WORK TO BE COMPLETED:
Find the "Screen dimensions: 583x392" line in the records below and repeat it and every later line exactly, up to the last; do not include pictures.

^^^^^^^^

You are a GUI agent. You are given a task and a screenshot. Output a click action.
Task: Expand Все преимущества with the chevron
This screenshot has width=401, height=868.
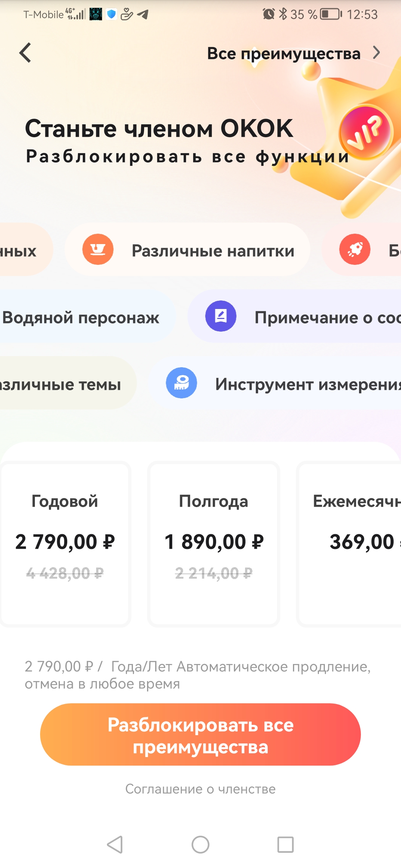[376, 53]
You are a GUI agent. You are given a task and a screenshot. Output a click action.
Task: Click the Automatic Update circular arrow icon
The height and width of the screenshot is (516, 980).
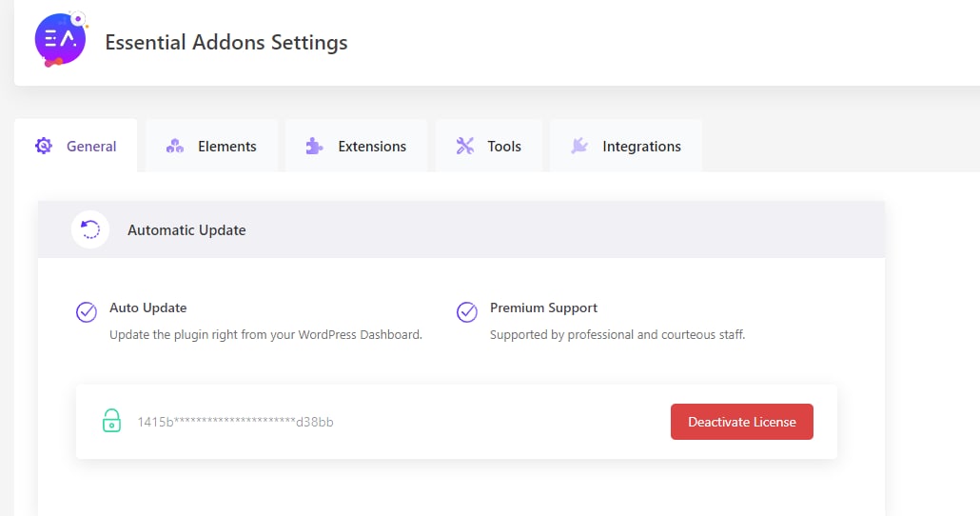click(90, 229)
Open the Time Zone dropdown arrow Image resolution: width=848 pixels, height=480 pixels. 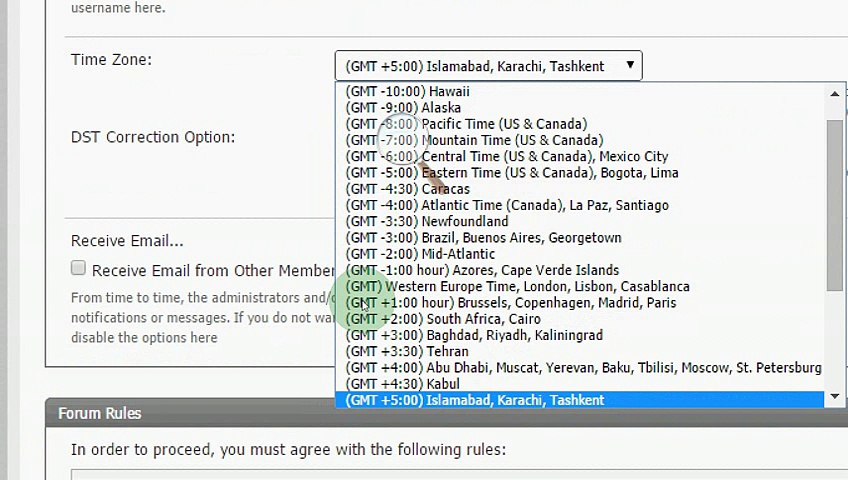point(630,66)
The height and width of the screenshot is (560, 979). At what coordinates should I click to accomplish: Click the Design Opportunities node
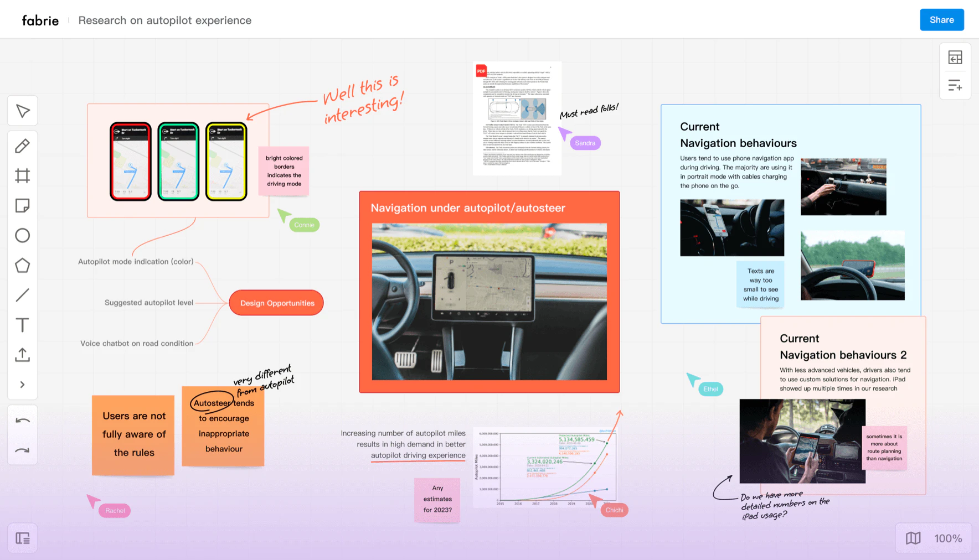click(x=277, y=303)
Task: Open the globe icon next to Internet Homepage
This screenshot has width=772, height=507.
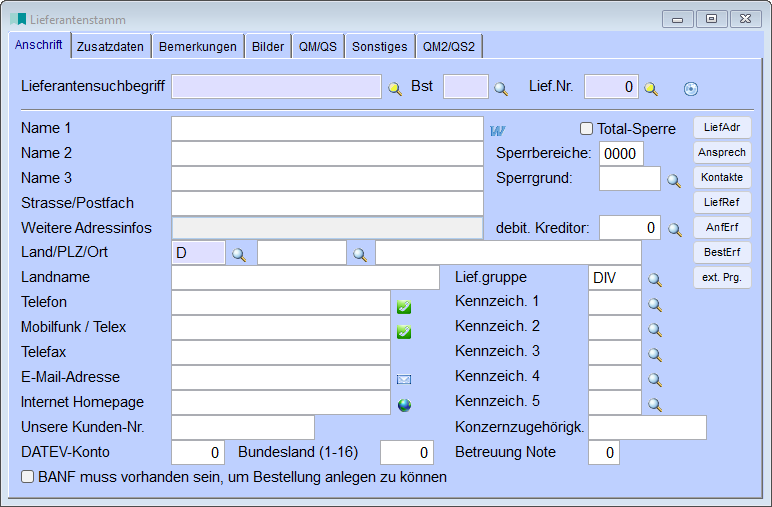Action: 404,405
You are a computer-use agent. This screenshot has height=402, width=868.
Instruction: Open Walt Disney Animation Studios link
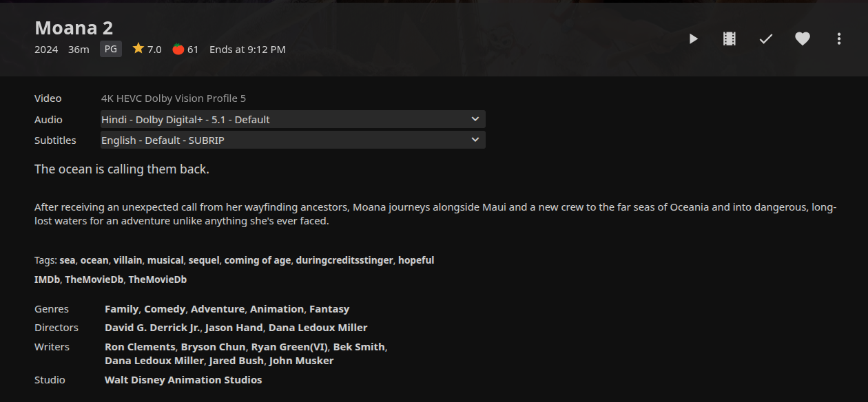click(x=183, y=380)
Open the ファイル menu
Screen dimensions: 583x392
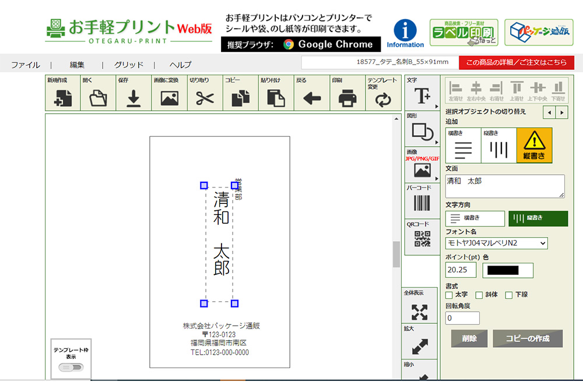click(x=25, y=65)
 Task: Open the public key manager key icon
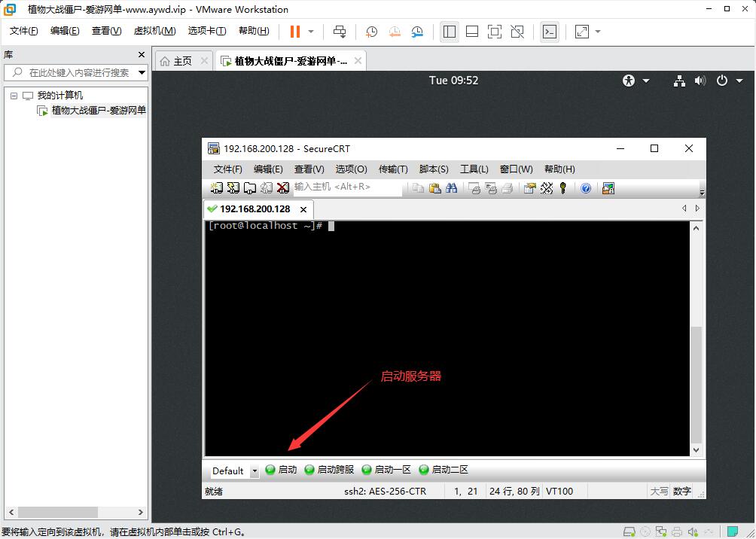pyautogui.click(x=562, y=188)
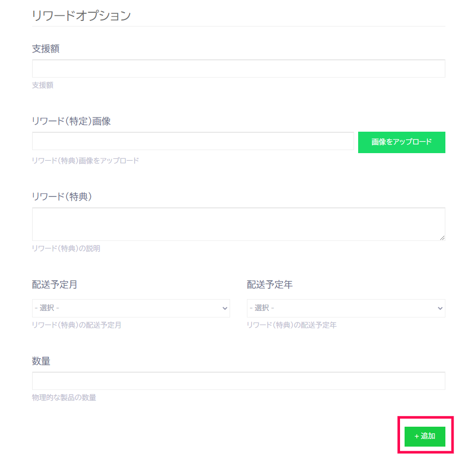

^^^^^^^^

THE COMPLETED TASK:
Screen dimensions: 583x392
click(x=25, y=65)
 Task: Open the public key manager key icon
pyautogui.click(x=562, y=188)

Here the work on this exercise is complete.